Si vous cherchez un petit resto sympa, avec une bonne ambiance et des bons petits plats, alors arrêtez-vous au "Phil à la Pat", juste avant le village d'Iloni et le collège de Dembéni, vous ne le regretterez pas.

Philippe et Patricia proposent un large choix de restauration, allant du boeuf bourguignon aux crêpes salées ou sucrées, en passant par de bonnes petites salades composées.
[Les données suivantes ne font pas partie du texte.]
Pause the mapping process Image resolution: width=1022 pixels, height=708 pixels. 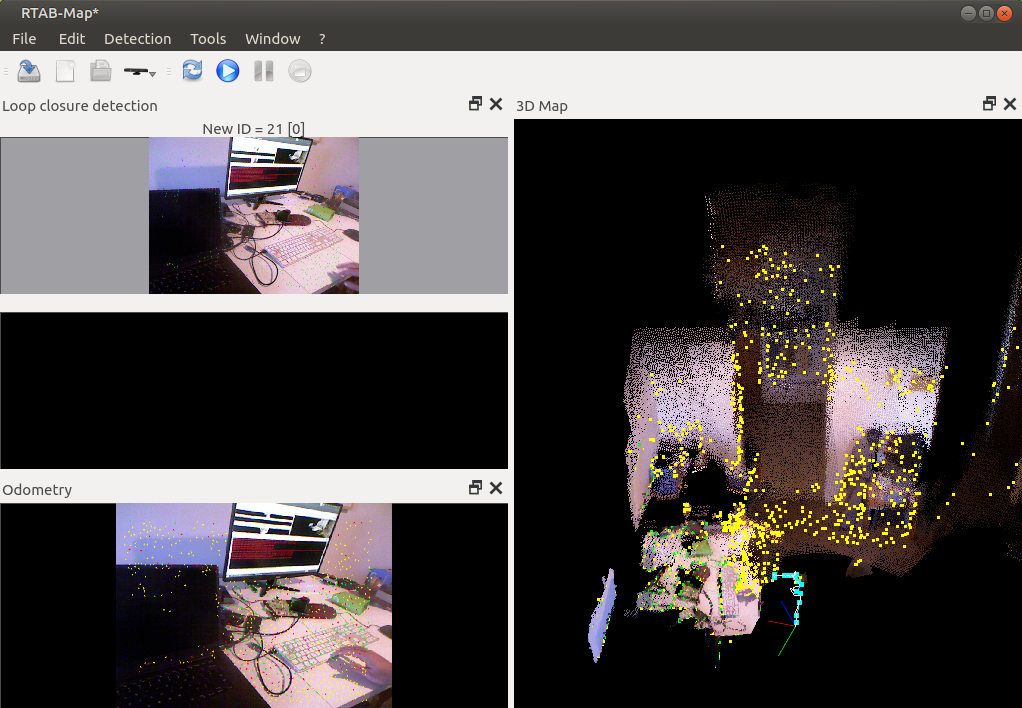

L'accueil y est plus que chaleureux.

philippe et patricia davnt le resto

 

Évidemment, on peut aussi juste s'y arrêter boire un café en terrasse, comme Nans qui est d'ailleurs devenu Le testeur officiel des fondants au chocolat de Patricia. Il y en a, quand même, qui ne sont pas à plaindre et qui savent se placer !

Sur la terrasse

 

D'ailleurs, en ce qui concerne les desserts, voici la carte des glaces. Vu que la saison chaude arrive à grands pas, ça ne peut pas faire de mal.

carte des dessetrs

Il manque évidemment les tartes et autres joyeuseries. J'avoue avoir un petit faible pour le Tiramusu. Sev, quant à elle, supporte très bien le flan au caramel.

Bref, vous l'aurez compris, "Le Phil à la Pat" est un endroit convivial où l'on se sent bien,  presque en famille.

Un resto à découvrir ! Si vous passez dans le coin, en rentrant de la plage, d'une rando, ou du marché de Dembéni, n'hésitez pas à vous y arrêter.

C'est toujours dommage de passer à côté des choses simples et sympas. Après, ce n'est qu'un avis personnel...

avec nans

 

Message pas du tout subliminal pour Marcel : c'est lui notre prochain resto ! Bon d'accord c'est loin de Cavani, mais il faut parfois s'enfoncer dans la brousse pour dégoter les perles rares, et puis les voyages forment la jeunesse !

Vous aussi, Josie, vous n'y couperez pas.